The French poem is catchy, cute, playful and intelligent. Here are some of Hofstadter’s key rules in translating it, which I have tried to follow:

  1. It has to be 28 lines.
  2. Each line has to have 3 syllables.
  3. The stress falls on the last of these syllables.
  4. It is a series of rhyming couplets (AA BB CC DD…)
  5. The last line echoes the first.
  6. The poet slips his own name into the poem.

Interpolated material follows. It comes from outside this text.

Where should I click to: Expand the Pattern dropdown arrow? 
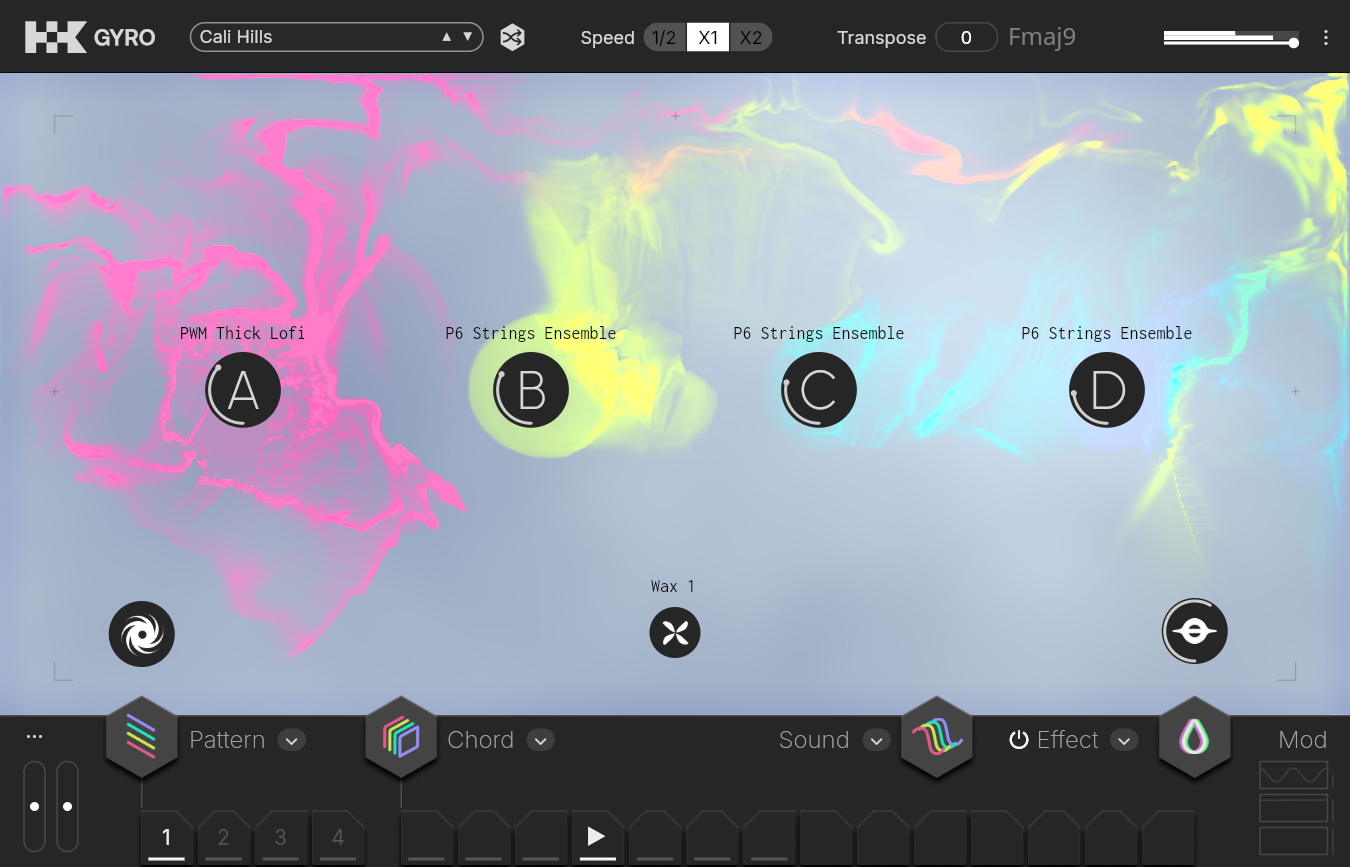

Obviously, the aim is also to retain the essence of the poem itself – the style, nature and contect. Of course, poetry is never a word-by-word translation and there are always compromises. But I gave it my best shot whilst riding on the bus yesterday, so here goes.

A une Damoyselle malade

Ma mignonne,
Je vous donne
Le bon jour;
Le séjour
C’est prison.
Guérison
Recouvrez,
Puis ouvrez
Votre porte
Et qu’on sorte
Vitement,
Car Clément
Le vous mande.
Va, friande
De ta bouche,
Qui se couche
En danger
Pour manger
Confitures;
Si tu dures
Trop malade,
Couleur fade
Tu prendras,
Et perdras
L’embonpoint.
Dieu te doint
Santé bonne,
Ma mignonne.

To a sickly Little Lady
 
Little dove,
Hello Love,
How are you?
Don’t be blue,
Illness ‘tis,
Prison is,
But don’t fret,
Better get
Very soon,
And the moon
You shall see
Filled with glee,
Out with me,
Una D.
So eat up
From your cup,
Have some jam
(don’t try spam –
‘tis no good)
But with food
Lose that pain,
And you’ll gain,
Coloured cheek;
Don’t be meek,
I’m not wrong,
You’ll get strong.
God sends love,
Little dove.

If you like this little poem and want to read many more versions, pick up Le Ton Beau de Marot by Douglas Hofstadter.